What is required:
Where does the word "computer" show up in the data? Please find each such line and copy it.

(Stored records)
============

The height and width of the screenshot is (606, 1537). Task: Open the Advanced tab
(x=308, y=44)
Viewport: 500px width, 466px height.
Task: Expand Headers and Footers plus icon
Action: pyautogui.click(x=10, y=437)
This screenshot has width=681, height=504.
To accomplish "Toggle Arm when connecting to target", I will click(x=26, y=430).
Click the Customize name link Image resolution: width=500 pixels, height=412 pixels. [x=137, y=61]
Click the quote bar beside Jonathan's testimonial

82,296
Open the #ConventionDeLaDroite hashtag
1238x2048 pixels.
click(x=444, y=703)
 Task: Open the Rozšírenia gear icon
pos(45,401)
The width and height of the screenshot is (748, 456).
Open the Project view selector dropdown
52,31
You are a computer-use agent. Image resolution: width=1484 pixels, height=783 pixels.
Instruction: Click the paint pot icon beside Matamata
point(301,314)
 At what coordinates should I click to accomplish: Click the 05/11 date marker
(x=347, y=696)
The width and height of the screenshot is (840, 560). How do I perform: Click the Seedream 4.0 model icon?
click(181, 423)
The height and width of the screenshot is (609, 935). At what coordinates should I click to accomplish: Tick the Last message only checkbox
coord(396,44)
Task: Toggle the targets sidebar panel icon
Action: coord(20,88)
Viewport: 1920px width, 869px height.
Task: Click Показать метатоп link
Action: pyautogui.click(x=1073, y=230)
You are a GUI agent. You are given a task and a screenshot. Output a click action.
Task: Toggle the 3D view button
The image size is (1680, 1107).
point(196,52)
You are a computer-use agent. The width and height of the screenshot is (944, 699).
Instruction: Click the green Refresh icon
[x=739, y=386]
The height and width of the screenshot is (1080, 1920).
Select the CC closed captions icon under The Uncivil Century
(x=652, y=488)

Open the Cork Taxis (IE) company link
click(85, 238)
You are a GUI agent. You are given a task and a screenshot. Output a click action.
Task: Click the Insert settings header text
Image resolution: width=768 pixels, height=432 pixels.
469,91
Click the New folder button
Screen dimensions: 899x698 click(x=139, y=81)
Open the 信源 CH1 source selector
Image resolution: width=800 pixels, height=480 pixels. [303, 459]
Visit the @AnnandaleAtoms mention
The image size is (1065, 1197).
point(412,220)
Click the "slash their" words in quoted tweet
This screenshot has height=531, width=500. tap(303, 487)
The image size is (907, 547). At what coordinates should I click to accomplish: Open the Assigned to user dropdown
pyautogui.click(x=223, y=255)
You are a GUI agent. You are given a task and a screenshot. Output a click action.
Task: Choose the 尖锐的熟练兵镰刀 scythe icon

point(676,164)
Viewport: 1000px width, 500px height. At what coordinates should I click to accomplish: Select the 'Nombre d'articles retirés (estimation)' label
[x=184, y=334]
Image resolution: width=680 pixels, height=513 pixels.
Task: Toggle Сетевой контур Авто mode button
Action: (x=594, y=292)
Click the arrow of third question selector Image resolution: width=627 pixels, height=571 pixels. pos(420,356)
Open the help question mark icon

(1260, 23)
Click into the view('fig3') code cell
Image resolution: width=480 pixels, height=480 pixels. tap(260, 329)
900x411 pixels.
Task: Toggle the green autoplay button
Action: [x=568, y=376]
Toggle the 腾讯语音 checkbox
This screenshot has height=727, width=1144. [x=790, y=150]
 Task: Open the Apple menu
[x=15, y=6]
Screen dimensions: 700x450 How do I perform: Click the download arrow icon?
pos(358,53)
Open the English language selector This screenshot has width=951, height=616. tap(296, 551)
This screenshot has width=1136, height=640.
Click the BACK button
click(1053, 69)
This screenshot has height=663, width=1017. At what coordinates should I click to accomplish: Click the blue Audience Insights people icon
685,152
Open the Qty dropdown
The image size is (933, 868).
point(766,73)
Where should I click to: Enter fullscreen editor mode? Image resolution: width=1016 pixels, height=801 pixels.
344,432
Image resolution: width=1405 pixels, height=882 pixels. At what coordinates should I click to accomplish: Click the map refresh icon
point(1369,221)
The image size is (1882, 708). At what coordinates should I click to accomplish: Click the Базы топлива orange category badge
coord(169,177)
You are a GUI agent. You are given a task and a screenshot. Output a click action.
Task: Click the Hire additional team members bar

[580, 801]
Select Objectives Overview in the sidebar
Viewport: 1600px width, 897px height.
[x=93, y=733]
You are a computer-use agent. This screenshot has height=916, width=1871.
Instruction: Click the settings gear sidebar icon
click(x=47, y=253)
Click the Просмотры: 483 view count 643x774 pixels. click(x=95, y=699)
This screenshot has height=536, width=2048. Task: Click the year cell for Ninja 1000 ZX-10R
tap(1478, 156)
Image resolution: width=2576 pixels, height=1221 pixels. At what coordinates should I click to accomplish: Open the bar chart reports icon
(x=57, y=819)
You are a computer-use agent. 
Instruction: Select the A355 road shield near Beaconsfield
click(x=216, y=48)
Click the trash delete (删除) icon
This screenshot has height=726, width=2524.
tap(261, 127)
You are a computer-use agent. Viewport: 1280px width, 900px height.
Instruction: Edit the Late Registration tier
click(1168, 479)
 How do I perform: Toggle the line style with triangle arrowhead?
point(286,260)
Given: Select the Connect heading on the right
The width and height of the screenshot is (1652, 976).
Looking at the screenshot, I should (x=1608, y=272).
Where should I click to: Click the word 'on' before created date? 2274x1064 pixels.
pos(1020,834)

============

Task solution:
You are a computer-use agent. Image resolution: width=1484 pixels, height=783 pixels.
You are a computer-use agent. The width and height of the screenshot is (944, 699).
You are a computer-use agent. This screenshot has height=916, width=1871.
You are a computer-use agent. 
You are a computer-use agent. Viewport: 1280px width, 900px height.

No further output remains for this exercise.